Episodes

Friday Jun 10, 2022
Preparing for Worship - June 12, 2022
Friday Jun 10, 2022
Friday Jun 10, 2022
This Sunday is know as Holy Trinity Sunday, with a focus on the nature of God, revealed in the Bible as the One True Triune God.
The Psalm is Psalm 8. David praises the Name of the Lord, who is the Creator of the universe and all things and cares about even us ordinary human beings. God cares about us especially in sending His own Son, who was made a true man, “a little lower than the heavenly beings” and suffered and died for us. Hebrews 2:5-9 quotes this passage about Jesus and that He has now been restored to “glory and honor,” and God has now “put all things under His feet” as our risen, victorious Savior. See also Ephesians 1:22. Jesus also quotes this psalm about Himself when children were singing His praises in the temple (Matthew 21:16).
The Old Testament reading is from Proverbs 8:1-4, 22-36, where the Wisdom of God cries out to “the children of man” - a Wisdom that is pictured as a living Being, together with the Lord before anything in the universe was created and “beside Him, like a Master Workman,” in the creation of all things. “Whoever finds Him and listens to Him finds life.” This fits well with what is said about God the Son, “the Power of God and the Wisdom of God," “the Word made flesh," in the New Testament and what he has done for us. (See John 1:1-3, 1 Corinthians 1:24,30, and Colossians 2:3, for example.) Be aware that there have been false teachers like Arius in the past, and groups like Jehovah’s Witnesses in the present, who have used this passage to try to say that Jesus was just a created being with some godly power, but not true God, together with the Father and the Holy Spirit. Their ideas are false, according to the whole witness of the Scriptures and a careful reading of this passage.

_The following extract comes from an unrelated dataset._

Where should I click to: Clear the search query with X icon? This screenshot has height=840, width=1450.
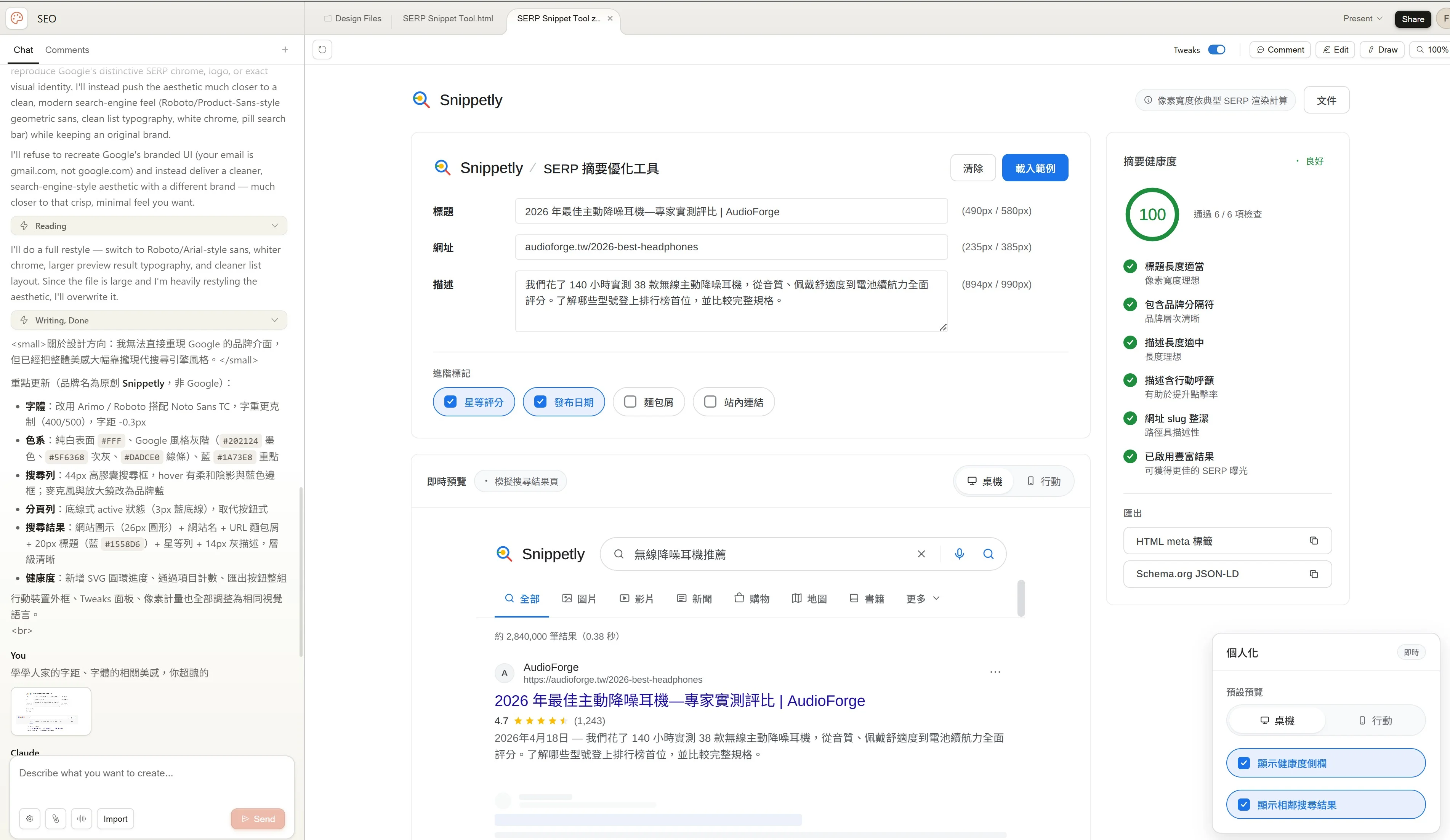click(921, 554)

The Gospel lesson is John 8:48-59. Some Jewish people were calling Jesus a “Samaritan with a demon.” Jesus said that He was honoring His Father and doing His will, and twice He said, “If anyone keeps My Word, he will never see death.” Those challenging Jesus asked if he thought he was greater than Abraham, who died. Jesus then used the special name of God in the Old Testament, “I am Who I am” (see Exodus 3:14), and said, “Before Abraham was, I am,” claiming that He had always existed as the one true God, together with the Father and the Holy Spirit, from all eternity, long before Abraham or anyone or anything else. Earlier He had said twice, “I am He,” in John 8:24 and 28, making the same claim for Himself, as one with the Father. (See Isaiah 43:10-13, for example.) The Jewish opponents then thought Jesus was speaking blasphemy and tried to kill Him - which they eventually were able to do.
The Epistle lesson, Acts 2:14a, 22-36, is a continuation from last week, with more of the sermon Peter preached on Pentecost. Peter proclaimed that Jesus, God’s Son, was killed on the cross, but was raised from the dead on the third day. Peter gave his own eyewitness testimony to this fact, along with Scriptures that predicted this, from Psalm 16:8-11 and Psalm 110:1. (Psalm 110:1 is quoted 15 times in the New Testament, affirming that Jesus was the Son of David and yet David’s Lord, as God the Son, who rose from the dead and is at the “right hand of the Father” with authority over all.) Notice also how Jesus and the Father and the Holy Spirit are all described as being at work for us in v.31-33, and yet there is no other God but one (1 Corinthians 8:4). (That is the unexplainable mystery of the Trinity - three Divine Persons, yet only One True God, as described in the Scriptures.) Jesus is both Lord and God, and the Christ, the promised one who is our Savior.
There is one more note for St. James members. St. James will use Genesis 3:1-15 as the Old Testament lesson, as part of a special 10 week series they are beginning, telling the basic story of God’s saving work. God’s Son had to come and be the Savior of the world, because Genesis 3 describes the fall into sin (Adam and Eve wanting to be god-like and do what they wanted to do and rebelling against God’s will, which we still do, too, at times) and the need to overcome sin and defeat the power of the devil. Genesis 3:15 predicts the suffering and death Jesus would go through, and yet that He would rise again and ultimately “crush Satan and his power” for us.